Harry spun on his heel, dropped into Wolf's form, and charged across the open plain that had appeared behind the wall. For one instant, a cat and a fox ran on either side of him, and then there were three wolves, or rather, three Wolves, bolting for the cover of the trees ahead. Voldemort was going to have to decide which one to chase, and if Hermione's comments about sending Voldemort the long way around meant what Harry now thought they did, it didn't even particularly matter.

Because he'll never catch us before we make the forest, and once we're in there, it'd take either a miracle or a very determined and pissed-off wizard to find us before we want to be found.

Trouble is, Voldemort fits that last description way too well for my taste.

Wolf skidded to a halt under a handy bush at the edge of the woods, dropped to his stomach, and caught his breath while watching his enemy stalk right past him, wand in hand.

But Hermione and Draco trained in the same school I did.
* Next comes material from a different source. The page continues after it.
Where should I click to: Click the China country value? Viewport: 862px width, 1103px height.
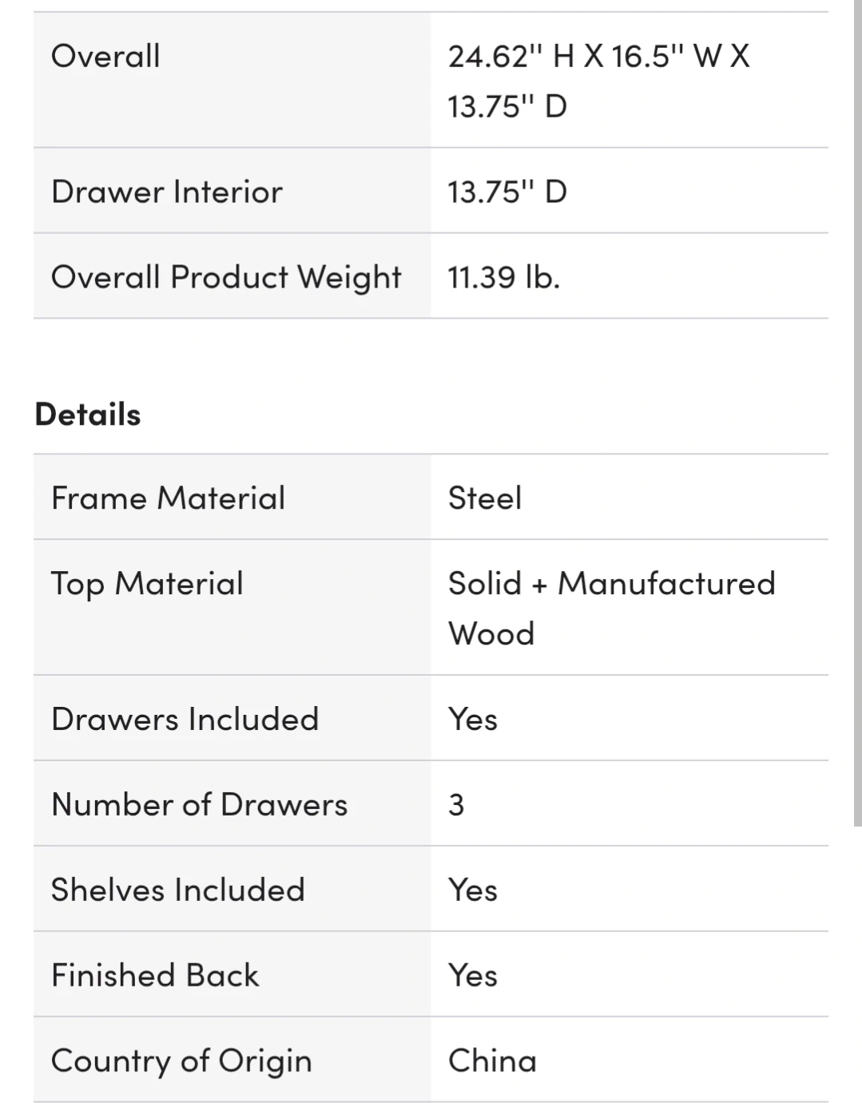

They'll keep an eye on him and make sure he never gets angry enough to start blasting things apart wholesale. As long as we can keep him playing by the rules, we can win.

Because this is our world now. And that means we make the rules.


The clearing that served as their dreamworld's base camp looked just the same as it always had, which discomfited Hermione more than a change would have. Her outside world had been shaken profoundly by what she'd seen in Voldemort's scry, though she'd kept her composure for Harry's sake. Shouldn't this inside world have changed just as much?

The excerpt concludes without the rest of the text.